Please restate, word for word, the lines below that begin at the one with "The image size is (780, 397)." and end at the one with "Click the blank". Leave out all other lines.

(Stored data)
——————————

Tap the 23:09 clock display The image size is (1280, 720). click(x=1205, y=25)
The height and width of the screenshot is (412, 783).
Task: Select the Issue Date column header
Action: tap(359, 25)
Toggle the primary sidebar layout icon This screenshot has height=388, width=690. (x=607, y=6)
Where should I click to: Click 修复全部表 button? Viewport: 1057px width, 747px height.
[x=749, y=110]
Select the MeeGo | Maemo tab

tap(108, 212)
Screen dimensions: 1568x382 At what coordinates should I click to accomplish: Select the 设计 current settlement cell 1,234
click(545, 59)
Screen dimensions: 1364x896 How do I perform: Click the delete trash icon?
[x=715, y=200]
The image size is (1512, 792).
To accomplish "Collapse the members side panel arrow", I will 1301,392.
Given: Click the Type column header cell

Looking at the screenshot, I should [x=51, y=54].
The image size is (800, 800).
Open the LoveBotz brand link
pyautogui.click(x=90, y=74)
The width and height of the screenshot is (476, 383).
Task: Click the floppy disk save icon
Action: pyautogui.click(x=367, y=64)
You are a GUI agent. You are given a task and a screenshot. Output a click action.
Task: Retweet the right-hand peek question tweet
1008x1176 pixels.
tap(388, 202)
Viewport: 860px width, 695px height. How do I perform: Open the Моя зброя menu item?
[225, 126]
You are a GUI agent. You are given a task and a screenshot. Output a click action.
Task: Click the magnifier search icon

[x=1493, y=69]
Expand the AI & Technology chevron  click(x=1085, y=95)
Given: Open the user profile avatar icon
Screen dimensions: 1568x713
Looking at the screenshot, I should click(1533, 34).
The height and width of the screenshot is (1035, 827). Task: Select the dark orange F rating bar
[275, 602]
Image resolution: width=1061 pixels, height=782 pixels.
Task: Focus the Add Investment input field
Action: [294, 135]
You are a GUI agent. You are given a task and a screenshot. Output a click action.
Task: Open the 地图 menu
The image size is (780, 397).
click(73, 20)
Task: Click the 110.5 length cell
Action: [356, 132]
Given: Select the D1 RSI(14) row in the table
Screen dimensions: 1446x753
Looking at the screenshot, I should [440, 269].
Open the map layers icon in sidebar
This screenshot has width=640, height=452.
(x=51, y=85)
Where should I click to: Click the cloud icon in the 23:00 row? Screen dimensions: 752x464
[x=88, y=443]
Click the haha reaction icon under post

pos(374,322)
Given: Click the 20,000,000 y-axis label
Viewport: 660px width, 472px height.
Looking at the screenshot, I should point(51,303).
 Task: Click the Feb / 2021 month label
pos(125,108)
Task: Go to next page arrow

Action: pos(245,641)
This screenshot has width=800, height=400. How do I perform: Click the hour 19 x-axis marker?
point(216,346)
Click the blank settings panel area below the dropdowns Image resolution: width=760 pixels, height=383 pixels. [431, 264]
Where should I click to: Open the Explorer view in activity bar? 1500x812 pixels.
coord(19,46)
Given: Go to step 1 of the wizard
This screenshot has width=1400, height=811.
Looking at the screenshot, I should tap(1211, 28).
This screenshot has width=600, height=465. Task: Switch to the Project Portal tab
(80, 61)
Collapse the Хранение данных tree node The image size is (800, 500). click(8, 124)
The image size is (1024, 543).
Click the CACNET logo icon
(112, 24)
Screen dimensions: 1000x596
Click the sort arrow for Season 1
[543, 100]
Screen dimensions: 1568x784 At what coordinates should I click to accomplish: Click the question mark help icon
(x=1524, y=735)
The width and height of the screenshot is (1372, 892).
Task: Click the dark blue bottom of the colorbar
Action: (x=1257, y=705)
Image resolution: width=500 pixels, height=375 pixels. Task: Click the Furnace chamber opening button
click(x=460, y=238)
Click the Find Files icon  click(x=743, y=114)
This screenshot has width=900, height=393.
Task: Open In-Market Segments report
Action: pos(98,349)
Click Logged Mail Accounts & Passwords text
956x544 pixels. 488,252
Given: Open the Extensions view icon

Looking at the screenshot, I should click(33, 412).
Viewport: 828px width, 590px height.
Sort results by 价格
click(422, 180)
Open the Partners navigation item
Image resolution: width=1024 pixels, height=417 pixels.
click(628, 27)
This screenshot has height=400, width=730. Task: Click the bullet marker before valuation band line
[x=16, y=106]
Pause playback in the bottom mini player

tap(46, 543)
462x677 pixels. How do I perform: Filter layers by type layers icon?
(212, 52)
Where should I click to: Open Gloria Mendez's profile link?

——————————

#### [Response]
The image size is (780, 397).
click(73, 20)
Task: Click the 110.5 length cell
Action: [356, 132]
Given: Select the D1 RSI(14) row in the table
Screen dimensions: 1446x753
Looking at the screenshot, I should [440, 269].
Open the map layers icon in sidebar
This screenshot has width=640, height=452.
(x=51, y=85)
Where should I click to: Click the cloud icon in the 23:00 row? Screen dimensions: 752x464
[x=88, y=443]
Click the haha reaction icon under post

pos(374,322)
Given: Click the 20,000,000 y-axis label
Viewport: 660px width, 472px height.
Looking at the screenshot, I should point(51,303).
 Task: Click the Feb / 2021 month label
pos(125,108)
Task: Go to next page arrow

Action: pos(245,641)
This screenshot has width=800, height=400. How do I perform: Click the hour 19 x-axis marker?
point(216,346)
Click the blank settings panel area below the dropdowns Image resolution: width=760 pixels, height=383 pixels. [431, 264]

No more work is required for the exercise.